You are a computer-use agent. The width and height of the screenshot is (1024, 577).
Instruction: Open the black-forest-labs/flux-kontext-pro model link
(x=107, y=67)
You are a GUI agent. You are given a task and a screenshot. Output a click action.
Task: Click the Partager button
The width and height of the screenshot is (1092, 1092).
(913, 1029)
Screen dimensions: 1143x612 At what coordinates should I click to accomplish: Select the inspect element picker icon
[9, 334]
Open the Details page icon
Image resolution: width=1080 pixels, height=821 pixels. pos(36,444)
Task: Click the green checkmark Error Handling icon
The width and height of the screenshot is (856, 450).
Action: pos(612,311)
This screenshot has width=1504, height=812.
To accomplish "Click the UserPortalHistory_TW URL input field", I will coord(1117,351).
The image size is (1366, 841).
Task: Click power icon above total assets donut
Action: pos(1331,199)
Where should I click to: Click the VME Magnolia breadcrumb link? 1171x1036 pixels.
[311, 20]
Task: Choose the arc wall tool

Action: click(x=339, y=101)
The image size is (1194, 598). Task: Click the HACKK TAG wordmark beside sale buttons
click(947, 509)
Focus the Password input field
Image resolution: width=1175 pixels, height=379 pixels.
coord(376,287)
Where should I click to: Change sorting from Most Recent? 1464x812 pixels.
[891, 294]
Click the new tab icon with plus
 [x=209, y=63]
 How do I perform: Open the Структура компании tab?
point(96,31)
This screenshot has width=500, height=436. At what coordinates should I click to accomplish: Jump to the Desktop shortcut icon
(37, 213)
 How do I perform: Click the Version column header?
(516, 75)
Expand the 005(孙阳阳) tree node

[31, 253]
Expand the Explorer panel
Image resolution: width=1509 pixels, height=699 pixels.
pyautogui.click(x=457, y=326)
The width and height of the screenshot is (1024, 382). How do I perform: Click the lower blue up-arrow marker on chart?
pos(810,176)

=======

**Your assignment:**
Copy out every entry above exactly.

**Task output:**
You are a computer-use agent. The width and height of the screenshot is (1024, 577).
Instruction: Open the black-forest-labs/flux-kontext-pro model link
(x=107, y=67)
You are a GUI agent. You are given a task and a screenshot. Output a click action.
Task: Click the Partager button
The width and height of the screenshot is (1092, 1092).
(913, 1029)
Screen dimensions: 1143x612 At what coordinates should I click to accomplish: Select the inspect element picker icon
[9, 334]
Open the Details page icon
Image resolution: width=1080 pixels, height=821 pixels. pos(36,444)
Task: Click the green checkmark Error Handling icon
The width and height of the screenshot is (856, 450).
Action: pos(612,311)
This screenshot has width=1504, height=812.
To accomplish "Click the UserPortalHistory_TW URL input field", I will coord(1117,351).
The image size is (1366, 841).
Task: Click power icon above total assets donut
Action: pos(1331,199)
Where should I click to: Click the VME Magnolia breadcrumb link? 1171x1036 pixels.
[311, 20]
Task: Choose the arc wall tool

Action: click(x=339, y=101)
The image size is (1194, 598). Task: Click the HACKK TAG wordmark beside sale buttons
click(947, 509)
Focus the Password input field
Image resolution: width=1175 pixels, height=379 pixels.
coord(376,287)
Where should I click to: Change sorting from Most Recent? 1464x812 pixels.
[891, 294]
Click the new tab icon with plus
 [x=209, y=63]
 How do I perform: Open the Структура компании tab?
point(96,31)
This screenshot has width=500, height=436. At what coordinates should I click to accomplish: Jump to the Desktop shortcut icon
(37, 213)
 How do I perform: Click the Version column header?
(516, 75)
Expand the 005(孙阳阳) tree node

[31, 253]
Expand the Explorer panel
Image resolution: width=1509 pixels, height=699 pixels.
pyautogui.click(x=457, y=326)
The width and height of the screenshot is (1024, 382). How do I perform: Click the lower blue up-arrow marker on chart?
pos(810,176)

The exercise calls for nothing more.